18玉、19角、同玉、29金、同玉、39飛まで
Y 58と引または58と右上も可。非限定。
88銀成、甲、88飛、28飛、同角、27玉、37飛、18玉、19角、88成香、38飛、19玉、28銀、29玉、39金、18玉、19金まで181手
A 39角、88銀成、38飛、27玉、28飛、16玉、18香、17歩、同香、同玉、88飛、28香、同角、27玉、38銀、28玉、37銀、17玉、28銀、18玉、27銀、29玉
29飛、同飛、同玉、39金打、18玉、28飛、17玉、18香まで185手

☆と金の巨大なブロックに驚かされる。そして手順を進めるとそのブロックがすべて融けて無くなってしまう。

☆そのカラクリは簡明だ。途中図で27玉の逃げに38金だと16玉で打歩詰。そこで98に落ちている成香の入手を目指す。

☆27玉の逃げなら28飛で同様に68~98と飛車を振っていく要領だ。

☆ところが玉方にも受けの妙手がある。28飛合だ。同角しかないが27玉37飛39角58とと飛車を抜かれる。しかし合駒で得た飛車を38飛と活用すれば、なんと先程と似た局面に戻るではないか。

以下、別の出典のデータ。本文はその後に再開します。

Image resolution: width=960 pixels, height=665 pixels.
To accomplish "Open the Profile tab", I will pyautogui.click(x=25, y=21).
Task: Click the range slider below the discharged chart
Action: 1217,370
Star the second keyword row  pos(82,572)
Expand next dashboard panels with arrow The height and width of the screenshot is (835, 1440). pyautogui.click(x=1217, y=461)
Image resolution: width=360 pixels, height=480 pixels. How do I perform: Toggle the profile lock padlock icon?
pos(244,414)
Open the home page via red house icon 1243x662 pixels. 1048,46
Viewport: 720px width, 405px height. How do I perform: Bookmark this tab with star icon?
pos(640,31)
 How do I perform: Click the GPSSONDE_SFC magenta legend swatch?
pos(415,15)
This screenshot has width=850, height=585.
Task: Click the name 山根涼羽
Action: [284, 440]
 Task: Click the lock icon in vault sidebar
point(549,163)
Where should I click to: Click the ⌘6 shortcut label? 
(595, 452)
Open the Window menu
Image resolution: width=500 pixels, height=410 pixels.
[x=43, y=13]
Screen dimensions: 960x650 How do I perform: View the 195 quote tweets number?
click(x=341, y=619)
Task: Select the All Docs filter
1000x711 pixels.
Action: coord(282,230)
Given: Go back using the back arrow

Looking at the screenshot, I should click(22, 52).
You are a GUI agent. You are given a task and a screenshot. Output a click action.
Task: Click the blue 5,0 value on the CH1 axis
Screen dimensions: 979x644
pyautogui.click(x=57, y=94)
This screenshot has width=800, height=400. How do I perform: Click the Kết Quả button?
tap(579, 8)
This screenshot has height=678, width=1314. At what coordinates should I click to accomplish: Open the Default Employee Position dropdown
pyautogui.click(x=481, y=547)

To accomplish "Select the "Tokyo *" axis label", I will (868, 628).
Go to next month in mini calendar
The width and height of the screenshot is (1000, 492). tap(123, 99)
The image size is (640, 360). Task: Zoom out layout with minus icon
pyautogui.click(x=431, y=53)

☆図は51手目の局面。ここでも28飛合とし58とと取る事も可能だが、その次のサイクルは取る駒がないので27玉と逃げざるを得ない。すると飛車は68を飛ばして78とを剥がす事が出来る。つまり69とが取り残されるという事だ。玉方は68,78と各駅停車で進ませたいのである。したがってこの局面での正解は27玉と素直にかわす手だ。

☆以下は収束まで悩む所はない。最後香を渡すか銀を渡すかは玉方に選択権がある。これは変化ロを参照されたい。

☆目的の香を入手したら収束だ。今までの惰性で39角と開き王手をすると銀を入手する事が出来るが、玉方も香合が出来るので失敗する。この紛れAで誤解された方が2名でた。

☆正解は19角と金を入手する。ローテーションしながら活躍していた2枚の飛車とも盤上から姿を消して、遠角で収束するとは見事だ。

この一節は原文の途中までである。